# GSD - Lost



## GSDlover4ever (Feb 21, 2009)

this has been cross posted, this is not my dog!!!!!

Well, we couldnt have had a worse start to our new life back in the UK. My brother went to let out Sasha & Ozzy at lunchtime yesterday & something spooked Ozzy & he ran away. He was seen a few times yesterday afternoon but was too scared to come to anyone that called him as he didnt know them. We flew in last night around 8pm & went straight out looking for him but couldnt find him & eventually had to stop as it was too late to keep shouting his name. As soon as it gets light we'll be out again & we've notified the local police/dog wardens etc. I'm worried sick-he's not used to the area, has no road sense & is not used to the cold. I know there's a couple of members in the Lancashire area so please keep an eye out for him-he was last seen in Rishton, near Blackburn at around 3pm yesterday. Also if you can cross post this to any forums you are on, it would be appreciated, the more people keeping a look out for him, the better. He is microchipped but with a Spanish microchip so dont know if it will come up on our systems, I need to ring the vets this morning & find out. He is normally very placid but is really scared & tried to bite the last person that tried to grab his collar so if anyone finds him, please dont try to grab him, just ring me on 07960 279983 & I'll come for him (I know I'm not supposed to post my phone number but I'm desperate) 
Thanks.


----------



## GSDlover4ever (Feb 21, 2009)

this is Ozzy


----------



## GSDlover4ever (Feb 21, 2009)

he is on here too.

and his dog ID number is 21438
DogLost


----------



## KarenHSmith (Apr 20, 2008)

Just saw this on GSUK. I hope she finds him, I have cross posted. xx


----------



## GSDlover4ever (Feb 21, 2009)

KarenHSmith said:


> Just saw this on GSUK. I hope she finds him, I have cross posted. xx


oh i know, it would be my worst nightmare! hmy:


----------



## KarenHSmith (Apr 20, 2008)

He's still missing


----------



## GSDlover4ever (Feb 21, 2009)

he is still missing!


----------



## KarenHSmith (Apr 20, 2008)

_Come home, Ozzy....._


----------



## KarenHSmith (Apr 20, 2008)

With thanks to those, who tried there best to look for him and cross post the news about Ozzy.
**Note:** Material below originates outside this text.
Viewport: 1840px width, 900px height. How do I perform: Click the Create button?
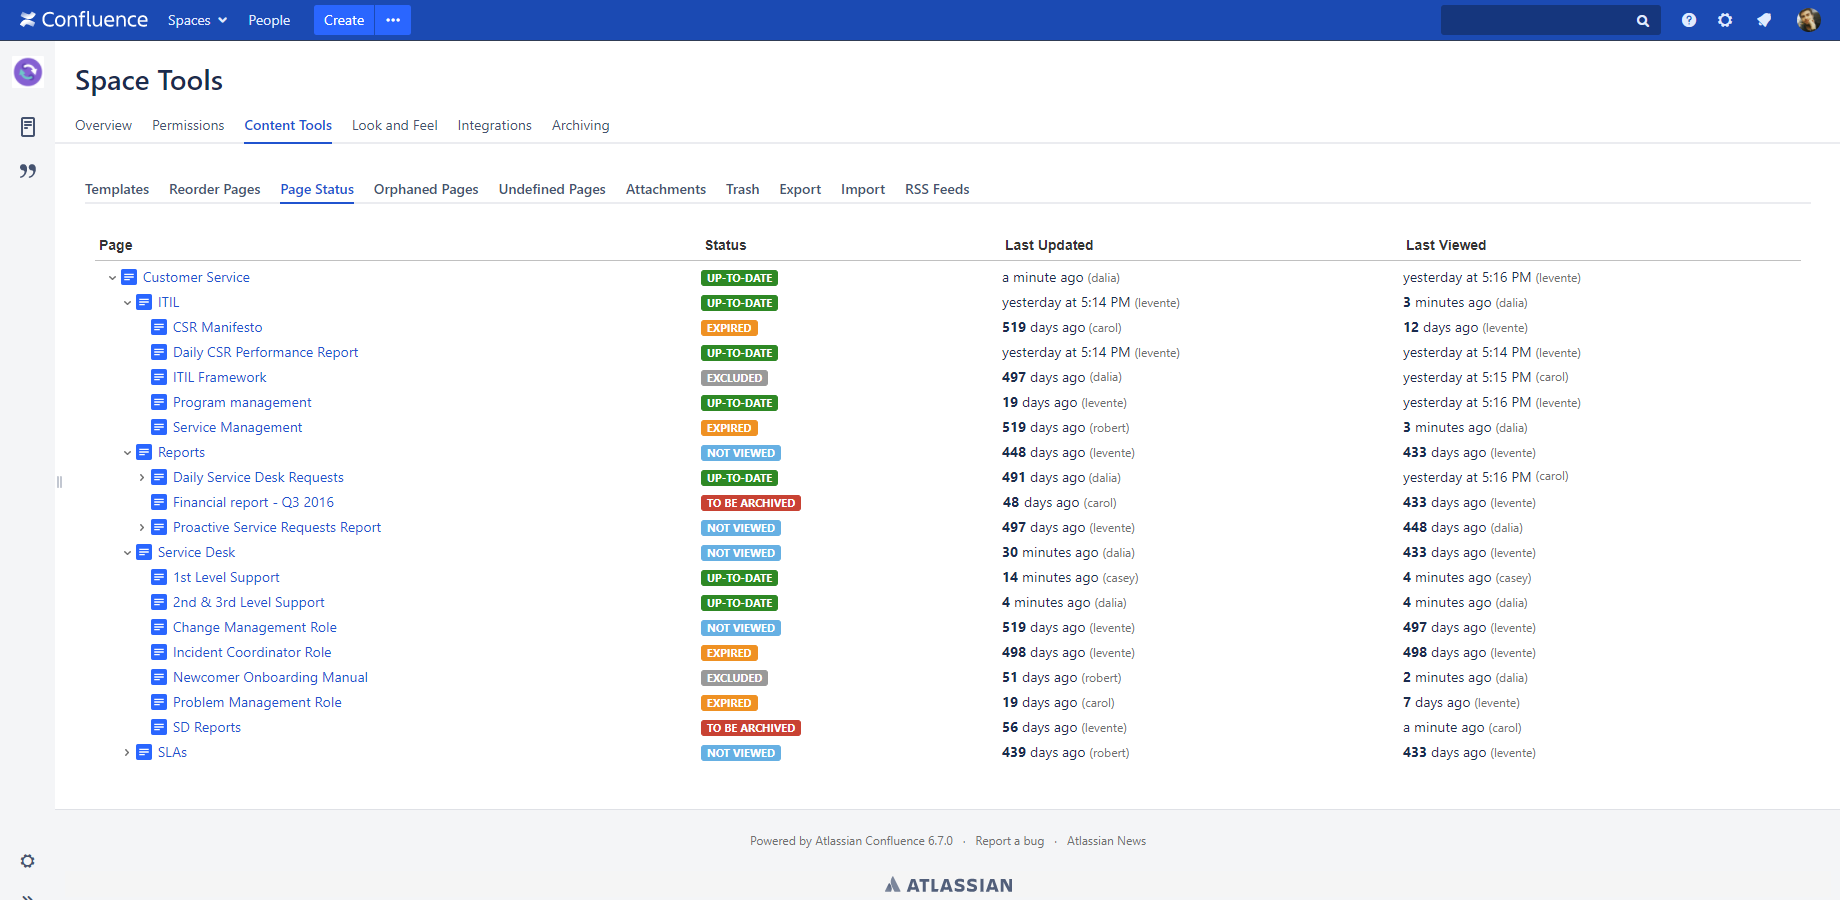pos(343,20)
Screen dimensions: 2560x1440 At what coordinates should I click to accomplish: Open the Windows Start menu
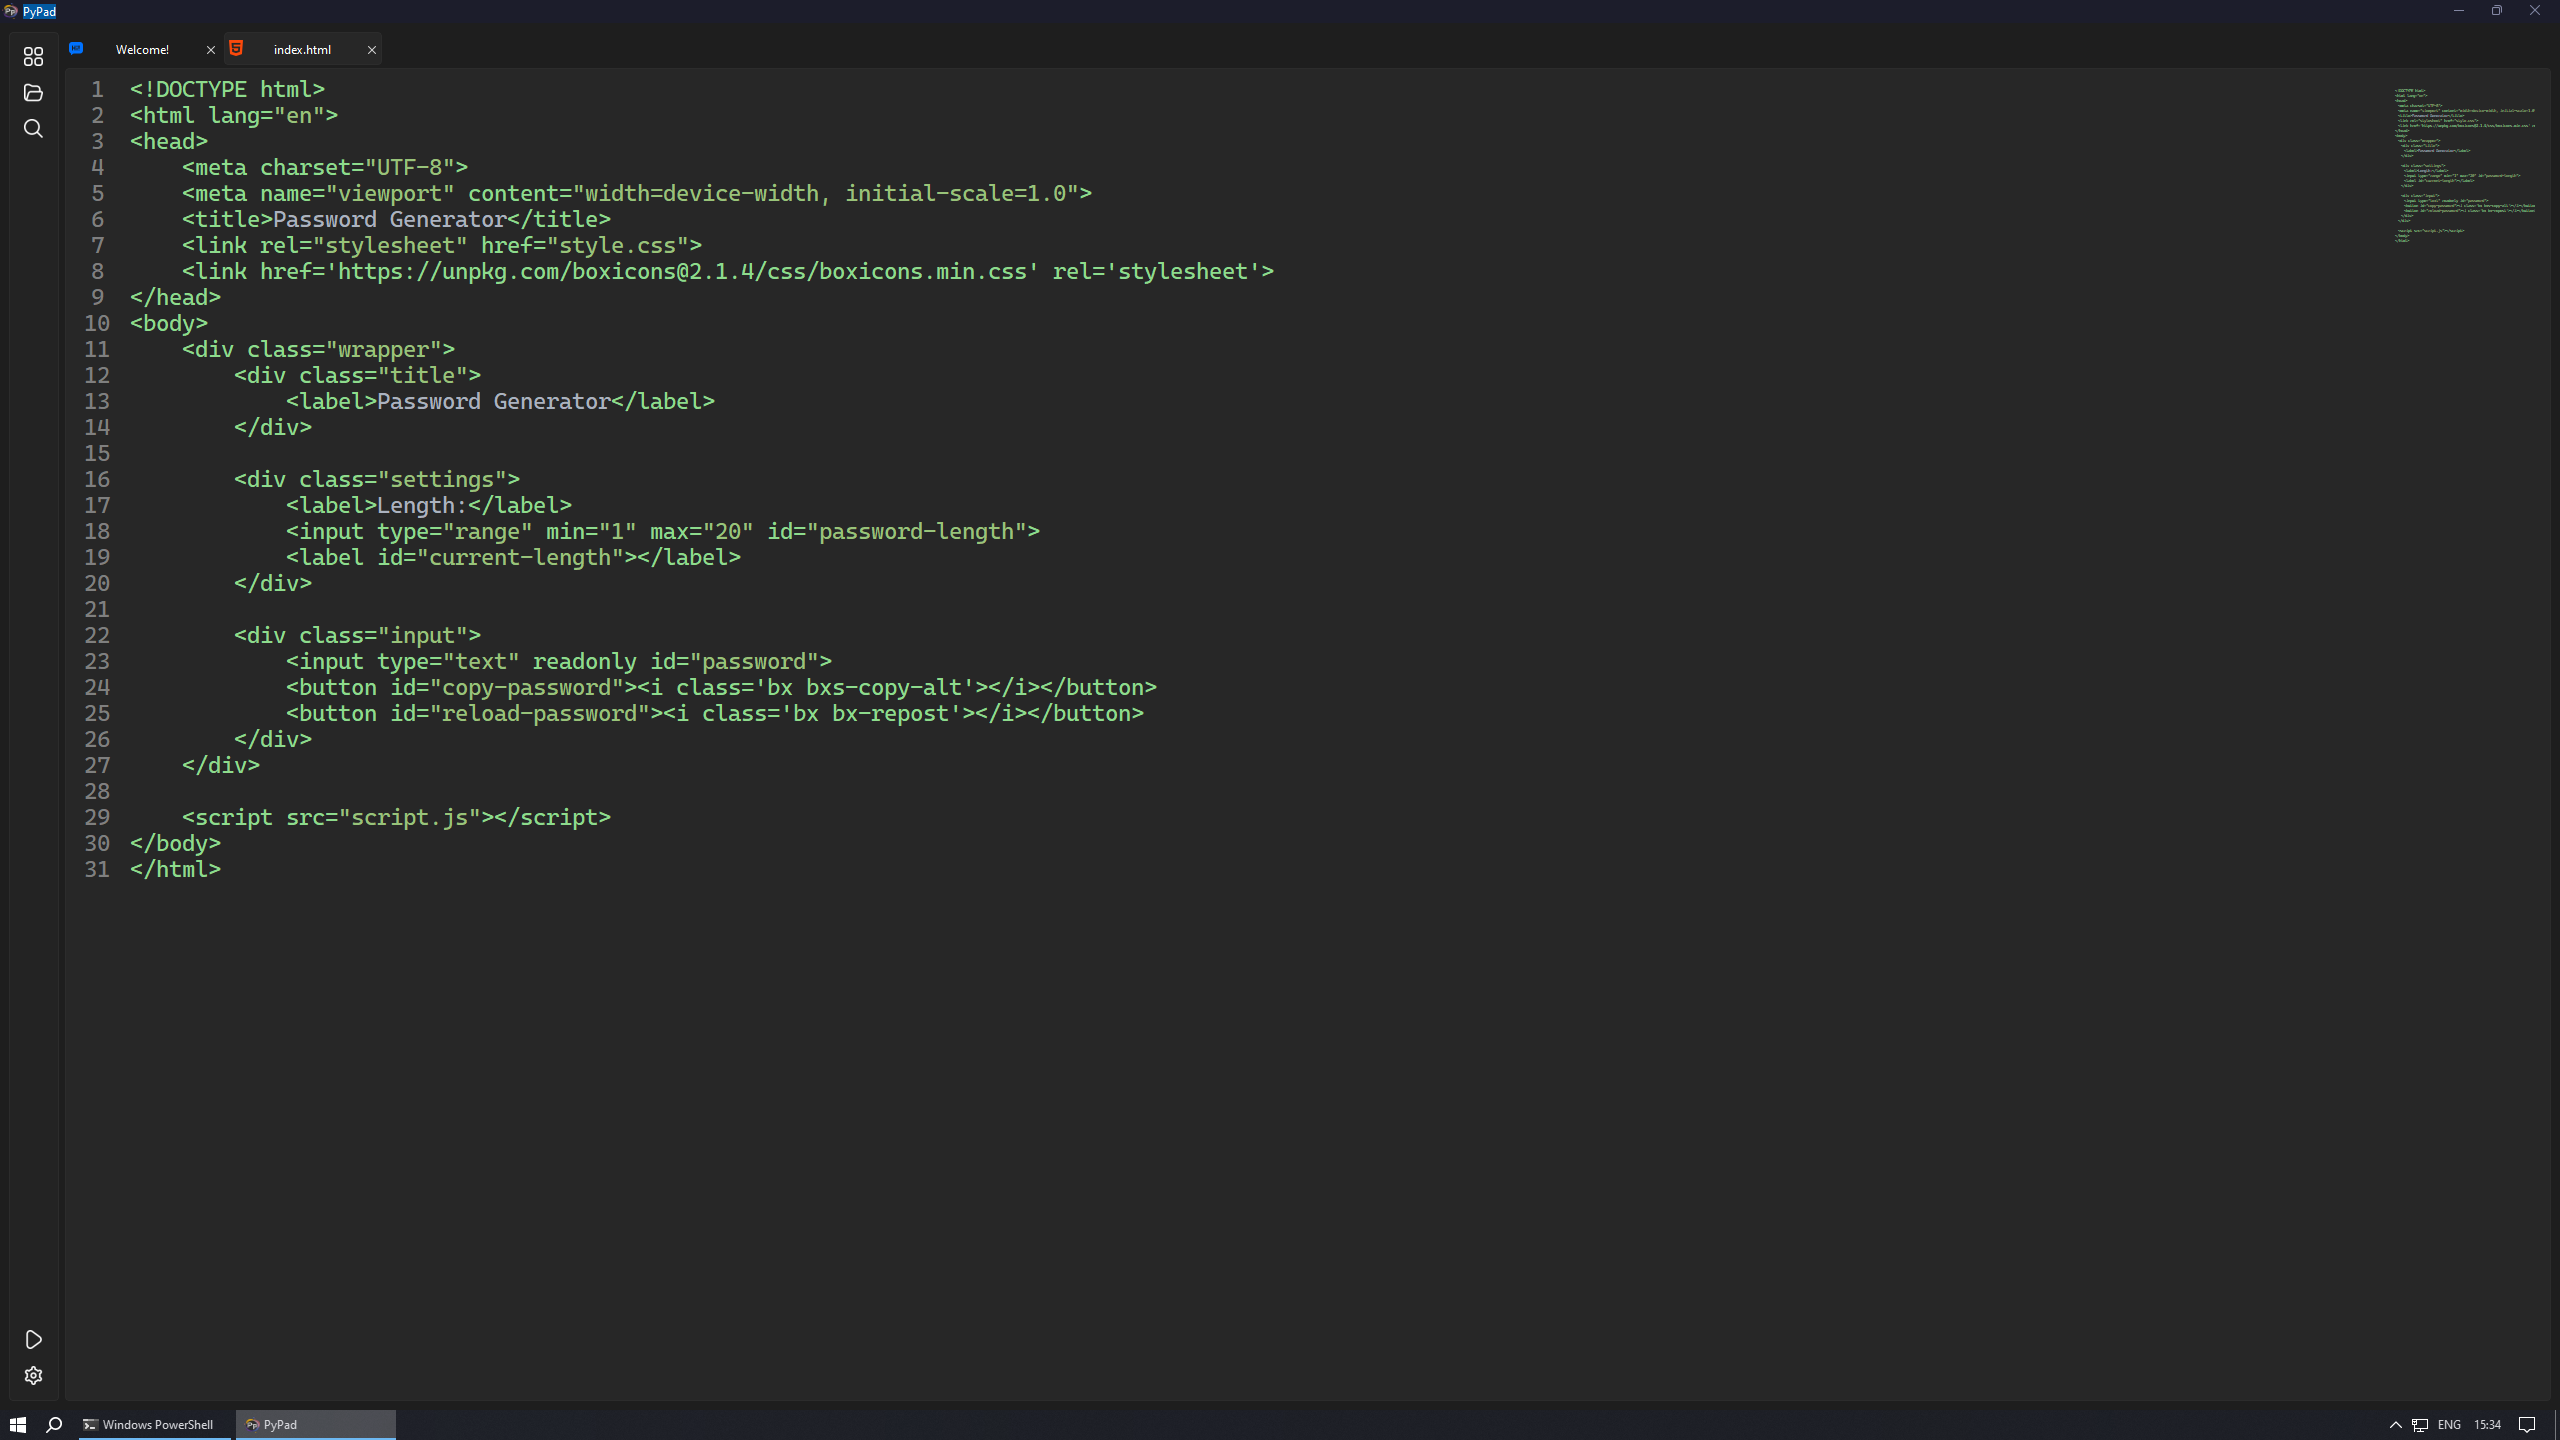click(x=17, y=1424)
But sadly, we have to break the news that Ozzy, didn't make it home. He sadly passed away, he was electrocuted on the train track - his owner is with his body at the vets now. 

May we all think about his owner, and Ozzy an angel who didn't make it home. 

Sleep tight xx


----------



## GSDlover4ever (Feb 21, 2009)

KarenHSmith said:


> With thanks to those, who tried there best to look for him and cross post the news about Ozzy.
> 
> But sadly, we have to break the news that Ozzy, didn't make it home. He sadly passed away, he was electrocuted on the train track - his owner is with his body at the vets now.
> 
> ...


i have seen this previous and it is so sad.

i was really hopeing for a happy ending for this boy! 

R.I.P. Ozzy!


----------



## rach1980 (May 1, 2008)

not the ending we all wanted for this sweet lad

run free ozzy


----------



## hilary bradshaw (Mar 9, 2008)

GUTTED! rest in Peace sweetheart!


----------



## KarenHSmith (Apr 20, 2008)

Thanks, I know. It's so heartbreaking for Cath  xxx


----------



## Tigerneko (Jan 2, 2009)

Oh no 

I go through Rishton on the bus to college every day, i'd seen some of the 'lost dog' posters and always kept my eye out every time I was on the bus just in case I saw him in a field or by the canal or something  I was just wondering earlier if they'd had any news, but this isn't the news I was hoping for 

what a sad ending for him


----------



## Rescue Remedies (Oct 27, 2008)

Run free Ozzy, bless you boy.


----------



## jill3 (Feb 18, 2009)

So sad. My thoughts are with you.
R.I.P Ozzy and run free to rainbow bridge x


----------



## kabzy (Jan 3, 2010)

I didnt hear this story, but its very sad. No one could replace ozzy, but i hope they might have a new bundle of joy soon


----------